BEGIN

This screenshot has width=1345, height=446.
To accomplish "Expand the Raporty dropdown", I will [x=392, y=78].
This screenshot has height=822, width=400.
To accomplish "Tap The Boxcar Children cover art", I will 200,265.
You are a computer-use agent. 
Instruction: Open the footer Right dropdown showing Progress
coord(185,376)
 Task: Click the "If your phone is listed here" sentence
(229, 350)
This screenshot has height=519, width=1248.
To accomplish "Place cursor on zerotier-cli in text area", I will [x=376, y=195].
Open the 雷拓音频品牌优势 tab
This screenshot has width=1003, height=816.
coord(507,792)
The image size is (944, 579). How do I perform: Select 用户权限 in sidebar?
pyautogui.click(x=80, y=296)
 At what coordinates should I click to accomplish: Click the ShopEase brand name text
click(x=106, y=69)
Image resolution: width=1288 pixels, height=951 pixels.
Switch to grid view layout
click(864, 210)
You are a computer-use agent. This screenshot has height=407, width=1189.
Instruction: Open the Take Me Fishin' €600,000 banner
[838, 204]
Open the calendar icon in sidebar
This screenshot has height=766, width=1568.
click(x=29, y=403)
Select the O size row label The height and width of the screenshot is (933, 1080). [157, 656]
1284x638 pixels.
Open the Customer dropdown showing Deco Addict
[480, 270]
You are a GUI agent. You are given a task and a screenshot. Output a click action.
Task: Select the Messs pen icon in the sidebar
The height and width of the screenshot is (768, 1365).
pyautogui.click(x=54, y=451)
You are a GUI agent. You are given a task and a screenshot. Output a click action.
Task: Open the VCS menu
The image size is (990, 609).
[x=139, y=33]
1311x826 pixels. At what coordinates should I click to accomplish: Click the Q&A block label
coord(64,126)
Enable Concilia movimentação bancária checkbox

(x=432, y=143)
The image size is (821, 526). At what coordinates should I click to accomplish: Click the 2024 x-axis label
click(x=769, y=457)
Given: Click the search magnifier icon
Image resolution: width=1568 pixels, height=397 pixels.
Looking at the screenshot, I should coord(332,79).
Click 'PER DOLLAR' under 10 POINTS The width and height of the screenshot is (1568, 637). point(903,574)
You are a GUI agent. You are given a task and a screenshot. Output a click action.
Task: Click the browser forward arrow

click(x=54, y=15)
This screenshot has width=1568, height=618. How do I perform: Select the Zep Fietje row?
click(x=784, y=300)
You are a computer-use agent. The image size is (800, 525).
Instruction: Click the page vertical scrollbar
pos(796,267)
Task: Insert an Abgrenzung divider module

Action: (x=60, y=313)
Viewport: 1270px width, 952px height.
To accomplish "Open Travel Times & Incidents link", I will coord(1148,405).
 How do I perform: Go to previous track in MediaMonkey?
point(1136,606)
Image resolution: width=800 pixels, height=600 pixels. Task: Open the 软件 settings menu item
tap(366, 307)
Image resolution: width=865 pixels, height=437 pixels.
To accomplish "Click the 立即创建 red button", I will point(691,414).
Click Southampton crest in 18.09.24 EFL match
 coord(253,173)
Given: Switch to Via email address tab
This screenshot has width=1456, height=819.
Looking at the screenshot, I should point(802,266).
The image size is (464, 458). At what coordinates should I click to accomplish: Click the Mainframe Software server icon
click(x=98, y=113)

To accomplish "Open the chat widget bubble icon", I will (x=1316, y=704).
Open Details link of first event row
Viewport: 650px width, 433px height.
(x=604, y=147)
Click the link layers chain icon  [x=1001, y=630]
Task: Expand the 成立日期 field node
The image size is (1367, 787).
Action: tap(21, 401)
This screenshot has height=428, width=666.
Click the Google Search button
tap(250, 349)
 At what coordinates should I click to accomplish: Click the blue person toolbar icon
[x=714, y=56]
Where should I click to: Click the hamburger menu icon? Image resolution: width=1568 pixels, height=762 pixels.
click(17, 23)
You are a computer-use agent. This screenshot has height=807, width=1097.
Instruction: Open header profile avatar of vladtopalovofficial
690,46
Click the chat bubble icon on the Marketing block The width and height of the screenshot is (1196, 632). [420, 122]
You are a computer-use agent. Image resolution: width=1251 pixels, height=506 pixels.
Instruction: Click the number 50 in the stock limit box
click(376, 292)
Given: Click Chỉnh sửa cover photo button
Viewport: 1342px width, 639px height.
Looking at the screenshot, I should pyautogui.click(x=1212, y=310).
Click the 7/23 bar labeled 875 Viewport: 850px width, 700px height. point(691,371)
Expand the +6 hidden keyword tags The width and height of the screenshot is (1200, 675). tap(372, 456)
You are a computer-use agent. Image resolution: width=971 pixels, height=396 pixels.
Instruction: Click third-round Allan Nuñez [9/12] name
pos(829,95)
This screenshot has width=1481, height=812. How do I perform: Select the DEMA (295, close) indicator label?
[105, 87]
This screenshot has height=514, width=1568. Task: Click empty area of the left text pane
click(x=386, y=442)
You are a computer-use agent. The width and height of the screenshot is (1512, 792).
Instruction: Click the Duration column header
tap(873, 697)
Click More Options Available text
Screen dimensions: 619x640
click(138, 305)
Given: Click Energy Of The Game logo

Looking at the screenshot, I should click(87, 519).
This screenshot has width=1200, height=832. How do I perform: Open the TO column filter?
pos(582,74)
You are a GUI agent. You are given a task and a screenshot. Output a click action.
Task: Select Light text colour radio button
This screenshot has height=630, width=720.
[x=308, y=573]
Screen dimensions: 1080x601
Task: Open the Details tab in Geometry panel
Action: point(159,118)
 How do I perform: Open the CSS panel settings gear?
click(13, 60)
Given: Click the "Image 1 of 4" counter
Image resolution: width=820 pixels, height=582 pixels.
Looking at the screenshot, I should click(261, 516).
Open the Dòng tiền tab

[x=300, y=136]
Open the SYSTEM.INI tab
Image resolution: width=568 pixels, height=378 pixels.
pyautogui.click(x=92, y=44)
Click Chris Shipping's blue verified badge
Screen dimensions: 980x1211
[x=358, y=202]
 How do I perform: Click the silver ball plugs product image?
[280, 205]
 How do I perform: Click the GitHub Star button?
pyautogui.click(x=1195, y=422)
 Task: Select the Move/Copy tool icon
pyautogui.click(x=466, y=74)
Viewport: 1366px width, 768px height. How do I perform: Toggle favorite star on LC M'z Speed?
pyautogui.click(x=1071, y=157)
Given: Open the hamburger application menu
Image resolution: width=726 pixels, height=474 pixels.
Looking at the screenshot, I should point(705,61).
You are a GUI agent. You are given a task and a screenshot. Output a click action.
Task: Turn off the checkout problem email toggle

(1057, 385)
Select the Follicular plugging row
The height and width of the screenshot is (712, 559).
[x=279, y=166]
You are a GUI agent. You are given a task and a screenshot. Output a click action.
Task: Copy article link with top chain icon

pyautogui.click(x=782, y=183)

END

Give back exactly the lines above, from the line containing "Enable Concilia movimentação" through the line containing "Task: Expand the 成立日期 field node", with both end lines and nothing more.

### [Task response]
Enable Concilia movimentação bancária checkbox

(x=432, y=143)
The image size is (821, 526). At what coordinates should I click to accomplish: Click the 2024 x-axis label
click(x=769, y=457)
Given: Click the search magnifier icon
Image resolution: width=1568 pixels, height=397 pixels.
Looking at the screenshot, I should coord(332,79).
Click 'PER DOLLAR' under 10 POINTS The width and height of the screenshot is (1568, 637). point(903,574)
You are a GUI agent. You are given a task and a screenshot. Output a click action.
Task: Click the browser forward arrow

click(x=54, y=15)
This screenshot has width=1568, height=618. How do I perform: Select the Zep Fietje row?
click(x=784, y=300)
You are a computer-use agent. The image size is (800, 525).
Instruction: Click the page vertical scrollbar
pos(796,267)
Task: Insert an Abgrenzung divider module

Action: (x=60, y=313)
Viewport: 1270px width, 952px height.
To accomplish "Open Travel Times & Incidents link", I will coord(1148,405).
 How do I perform: Go to previous track in MediaMonkey?
point(1136,606)
Image resolution: width=800 pixels, height=600 pixels. Task: Open the 软件 settings menu item
tap(366, 307)
Image resolution: width=865 pixels, height=437 pixels.
To accomplish "Click the 立即创建 red button", I will point(691,414).
Click Southampton crest in 18.09.24 EFL match
 coord(253,173)
Given: Switch to Via email address tab
This screenshot has width=1456, height=819.
Looking at the screenshot, I should point(802,266).
The image size is (464, 458). At what coordinates should I click to accomplish: Click the Mainframe Software server icon
click(x=98, y=113)

To accomplish "Open the chat widget bubble icon", I will (x=1316, y=704).
Open Details link of first event row
Viewport: 650px width, 433px height.
(x=604, y=147)
Click the link layers chain icon  [x=1001, y=630]
Task: Expand the 成立日期 field node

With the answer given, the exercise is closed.